Area nurses and other health professionals sent a clear message to the provincial government on November 8. The 2,790 nurses, auxiliary nurses, respiratory therapists, and clinical percussionists at the CISSS de la Montérégie-Ouest launched a 48-hour strike along with others across the province in response to lagging contract negotiations.
They staged protests outside hospitals, health institutions, and long-term care centres, walking off the job for the first time in nearly 25 years. With its 80,000 members already on the picket line, the Fédération interprofessionnelle de la santé (FIQ) announced that two additional strike days will take place on November 23 and 24 if an agreement is not reached before then.
Passers-by signaled their support of the nurses and care professionals demonstrating outside the Barrie Memorial Hospital in Ormstown with enthusiastic honks. Others brought doughnuts, coffee, and even propane to ensure the protesters kept warm. The support is much appreciated, says Dominic Caisse, the interim president of the Syndicat des professionnelles en soins de la Montérégie-Ouest.

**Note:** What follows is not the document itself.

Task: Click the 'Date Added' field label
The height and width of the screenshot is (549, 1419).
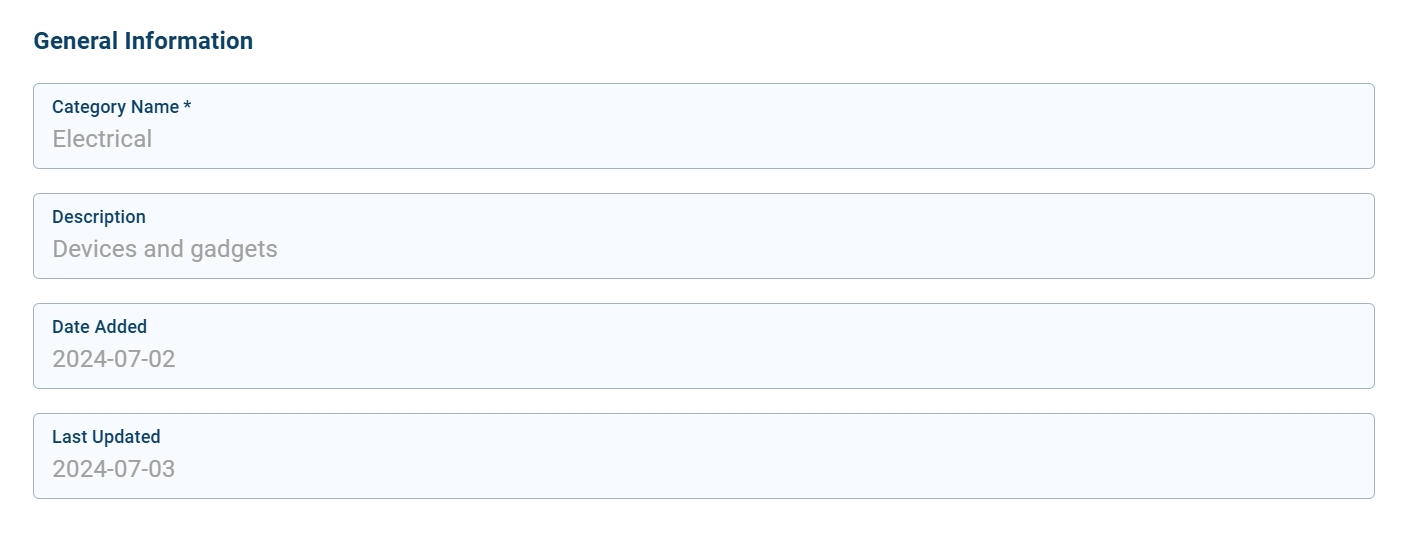Action: click(99, 327)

“We are just arms, and our patients are nothing but numbers to this government,” he says, noting the institutions with the CISSSMO have long been understaffed. “The lack of personnel is nothing new. It dates to before the pandemic,” he explains.
“With better working conditions, more people will come back to the public sector,” says Caisse, suggesting many care professionals have left to work in the private sphere. “But to be honest, there has been no advancement at the tables,” he says. “Nothing has been addressed. We are at status quo, and what the government is proposing is a step backward from what we presently have.”
The FIQ is concerned about wages, but also work-life balance and work overload. It is asking specifically for the government to legislate safe nurse/patient ratios, while seeking more stability in terms of work assignments. Union representatives argue the government wants to be able to change nursing shifts when necessary and transfer personnel between institutions.
“Right now, you know when you have to come in, but you never know when you will be able to leave,” says Caisse, who is also critical of the government’s demand for mobility. “Instead of trying to create attractive working conditions, they prefer to do this,” he says, adding that nurses’ working conditions directly impact patient care.
Caisse is hopeful there will be some movement at the negotiation tables but is doubtful this will happen in time to prevent another 48-hour strike. “Unless the government has an extraordinary epiphany, we will be back on the picket lines,” he laments. And, he says, it will not only be nurses on the picket lines– over 600,000 public sector workers could be protesting on November 23, as several separate strike actions are set to take place across the province.